On prevention
The New York Times had an article on Sunday on the old theme, "earthquakes don't kill people; falling buildings kill people." This saying is somewhat less applicable to the horrible tsunami disaster last week, because really, huge ocean waves actually do kill people, but it's still true that things like better house construction, public health infrastructure, etc. really can prevent a lot of the damage that natural disasters cause, and could have saved a lot of lives last week (and in the coming weeks as the threat of infectious disease among the survivors looms large). I saw a picture in the Times today of a village in Aceh, where the entire village was gone except for a single mosque that was made of concrete. Would people have been safer if the whole village was made of concrete? (Maybe; maybe not...)

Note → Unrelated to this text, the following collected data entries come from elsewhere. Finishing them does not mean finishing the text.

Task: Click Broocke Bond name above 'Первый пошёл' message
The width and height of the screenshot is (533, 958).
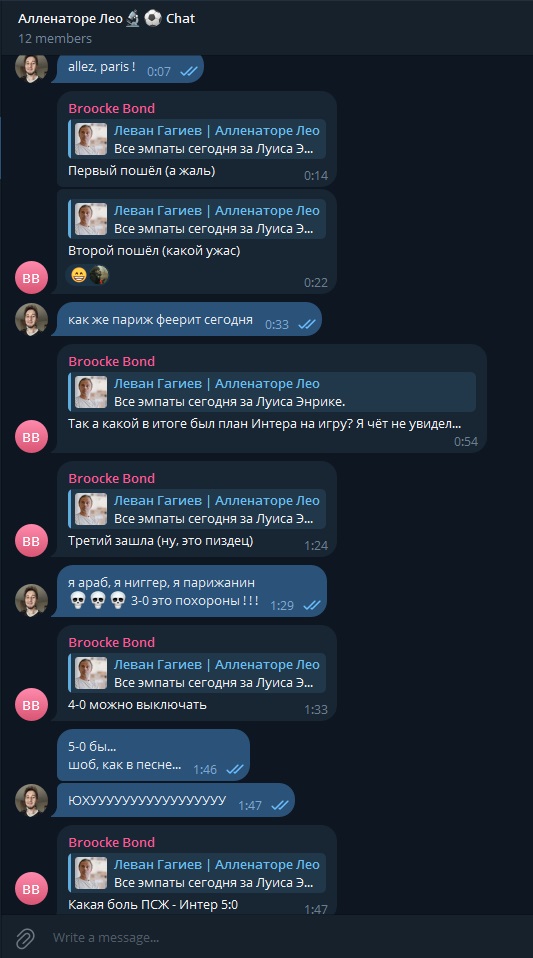Action: click(x=112, y=108)
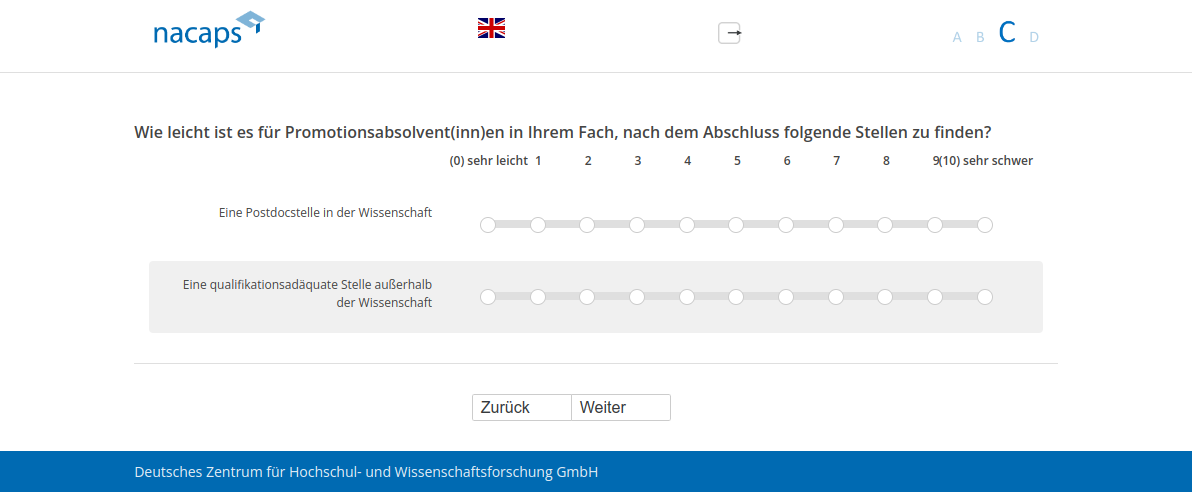Select font size option A
This screenshot has width=1192, height=501.
pyautogui.click(x=957, y=37)
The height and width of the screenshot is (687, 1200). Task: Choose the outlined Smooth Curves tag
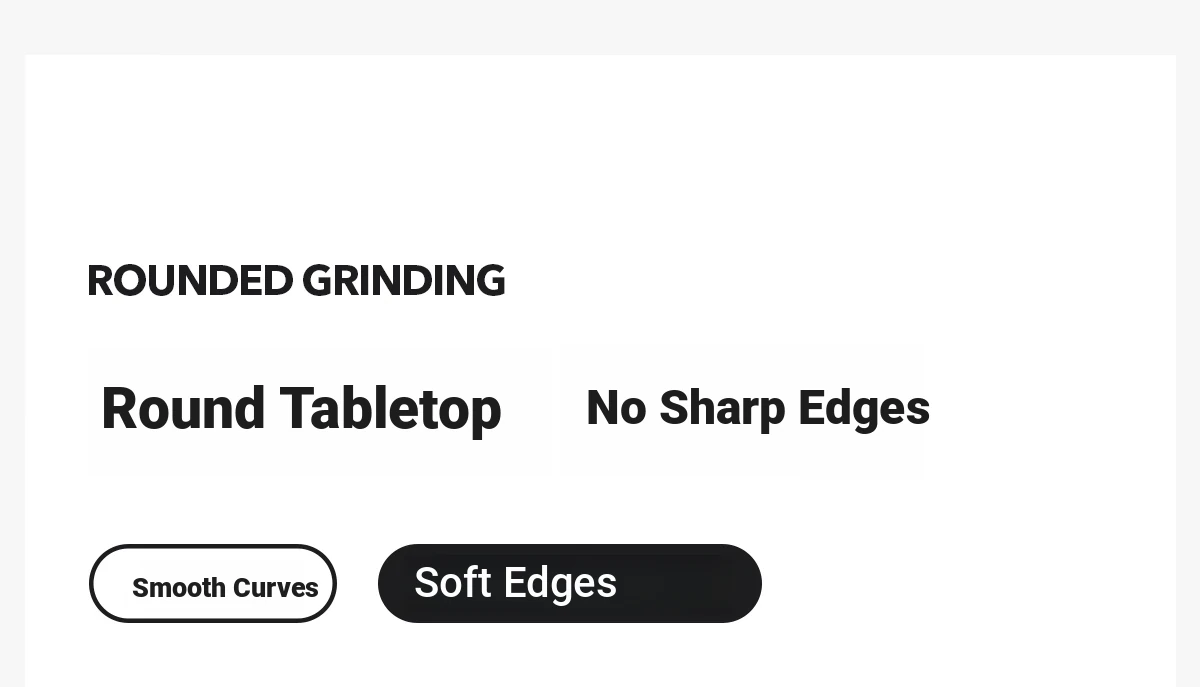(x=213, y=583)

This is a theme that keeps cropping up. I remember after the floods in Haiti this past summer, people lamented that Haiti's poverty meant that the temptation would be to rebuild in a way that the next inevitable disaster would also be deadly: reconstruction on the cheap leaves residents in flimsy shacks that are okay as temporary makeshifts, but no good once the disaster aid money dries up and residents are still stuck in flimsy shacks. Same thing after the earthqauke in Bam about a year ago. (I get the sense that the sudden inflows and outflows of money are actually destructive, in some ways worse than doing nothing at all, kind of like yo-yo dieting.) And on a more global scale, the temptation is always to provide money for HIV/AIDS treatment, but not prevention, when in fact the cost-effectiveness of prevention in terms of lives saved is on the order of 25 times better than the cost-effectiveness of treatment. Of course, the point isn't to replace post-disaster aid with pre-disaster prevention, but to add prevention to emergency aid (with the expectation that in the future, less emergency aid would be necessary).
There is a psychological barrier, of course, to prevention: you'll never know if it worked. People feel the pressure to donate money after the emergency, but not to invest money in infrastructure that would prevent or mitigate future emergencies. I was struck by the following absurd statistic from the New York Times article:
Mozambique, anticipating major flooding in 2002, asked for $2.7 million to make basic emergency preparations. It received only half that amount from international donor organizations. After the flood, those same organizations ended up committing $550 million in emergency assistance, rehabilitation and reconstruction financing.This is a real problem, perhaps too deeply rooted in human psychology to get around. Perhaps all we can do is to try to remember to continue giving money even after the immediate emergency has passed (both by giving money privately and by pressuring our governments to give more money). World poverty requires sustained aid and policy commitments, not passing waves of sympathy.